Gelir dağılımındaki eşitsizlikle mücadele konusundaki görüşlerini de açıklayan Obama, bu amaçla ekonomik büyümenin öneminden söz edip, gelir pastası sabit kalırken veya küçülürken eşitsizlikle mücadelenin mümkün olmadığını vurguladı.

Obama, gelir dağılımını dengelemede eğitimin önemine de işaret ederek, yüksek eğitimin orta sınıf yaratmada en etkin yol olduğu görüşünü savundu.

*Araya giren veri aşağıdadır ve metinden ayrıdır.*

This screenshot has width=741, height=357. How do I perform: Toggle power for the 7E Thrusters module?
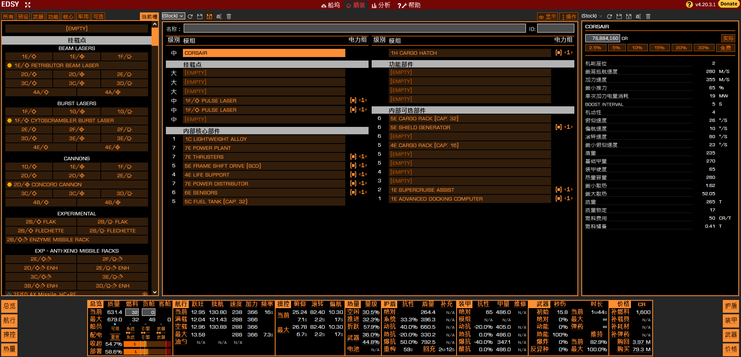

ABD'de yıllardır aynı kalan asgari ücretin de artırılması gerektiğini savunan Obama, bunun ideolojik bir politika olmadığını, ülkede çok çalışan herkesin insanca yaşayabileceği ücreti kazanması gerektiğini ifade etti.

ABD Başkanı Barack Obama, gelir eşitsizliğiyle mücadelenin hükümetin işi olmadığı inancının bir kenara bırakılması gerektiğini de sözlerine ekledi.